**Consignes à suivre:**
**a.** Dans l'extrait sur le miracle des pains, quel disciple va trouver le jeune garçon qui a cinq pains et deux poissons ?
**b.** Recopiez le passage de l'extrait sur le miracle des pains compris entre « Cette indication n’est » et « le Pain de Vie. », bornes incluses.

**Extrait choisi:**
# # # # # # #

Cette indication n’est pas donnée au hasard ; elle fait allusion au Jeudi Saint, institution de l’Eucharistie, quelques jours avant la Pâque. Pensons à ce sujet que lorsque nous disons dans la prière du Notre Père « Donne-nous aujourd’hui notre pain de ce jour », nous demandons deux choses : que chacun puisse manger à sa faim mais aussi que chacun puisse recevoir le Pain supersubstantiel, comme dit l’adjectif grec επίουσίον, c’est-à-dire le pain, traduction partielle, quotidien, qui est en fait le Pain de Vie.

Dans cette lecture eucharistique que nous faisons de ce passage d’Évangile, nous voyons que Jésus fait volontairement participer ses disciples au miracle qu’il accomplit. Jésus aurait pu opérer tout seul ; Il ne procède pas ainsi. Il rend ses disciples participants de son action et sollicite également la participation de la foule. Il veut que ses disciples se préoccupent de ce problème : « Il dit à Philippe : Où pourrions-nous acheter du pain pour qu’ils aient à manger ? ». Puis c’est un autre disciple, André, qui va trouver le jeune garçon avec 5 pains et 2 poissons. Autrement dit, Jésus rend tout le monde participant du miracle qu’Il va accomplir. Tout le monde y a sa place et tout le monde a quelque chose à faire. Ces remarques nous montrent la pédagogie du Salut de Dieu. Bien sûr, Dieu peut nous sauver sans nous : sa toute-puissance le Lui permet. Mais, Il nous sauve en nous rendant acteur de notre salut et de celui de nos frères et sœurs. « Aide-toi et le Ciel t’aidera ! », vous connaissez tous ce proverbe. Dieu ne fait jamais les choses à notre place ; Il nous aide, Il les fait, mais à condition que nous collaborions et que nous participions, aussi peu cela soit-il. Derrière la collaboration des disciples que Jésus suscite, il y a aussi l’image de l’Église à qui Jésus demande d’accueillir les préoccupations des hommes de ce monde, mais aussi à qui Il donne la mission de répondre et donner ce Pain de Vie. Les disciples participent au miracle, ramassent le surplus et le conservent, image de l’Église qui donne sans compter et administre le sacrement de l’Eucharistie.

# # # # # # #

**Données fournies:**
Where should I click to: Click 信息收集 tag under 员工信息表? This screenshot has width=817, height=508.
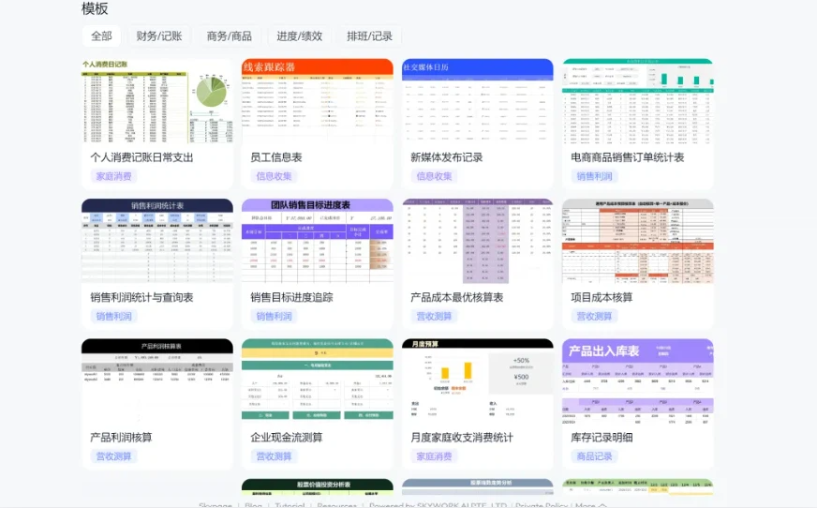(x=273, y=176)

# # # # # # #

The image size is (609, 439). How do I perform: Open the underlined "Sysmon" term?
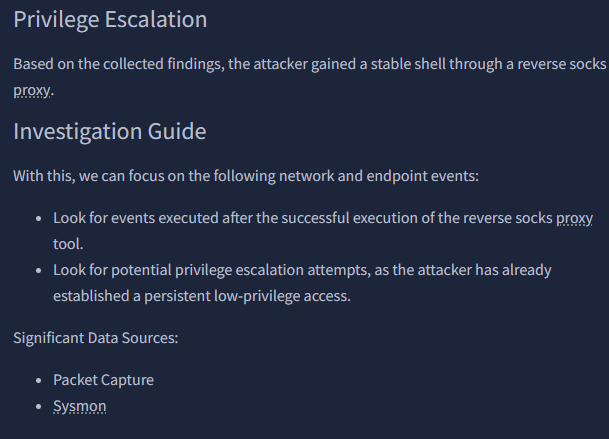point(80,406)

# # # # # # #

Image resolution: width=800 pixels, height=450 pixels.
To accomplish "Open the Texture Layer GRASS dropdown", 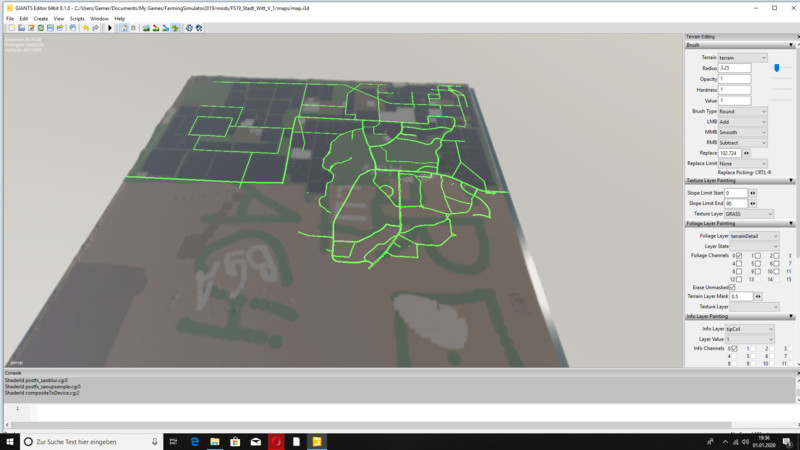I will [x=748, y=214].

# # # # # # #

**Tâches résolues:**
**a.** André.

**b.**
Cette indication n’est pas donnée au hasard ; elle fait allusion au Jeudi Saint, institution de l’Eucharistie, quelques jours avant la Pâque. Pensons à ce sujet que lorsque nous disons dans la prière du Notre Père « Donne-nous aujourd’hui notre pain de ce jour », nous demandons deux choses : que chacun puisse manger à sa faim mais aussi que chacun puisse recevoir le Pain supersubstantiel, comme dit l’adjectif grec επίουσίον, c’est-à-dire le pain, traduction partielle, quotidien, qui est en fait le Pain de Vie.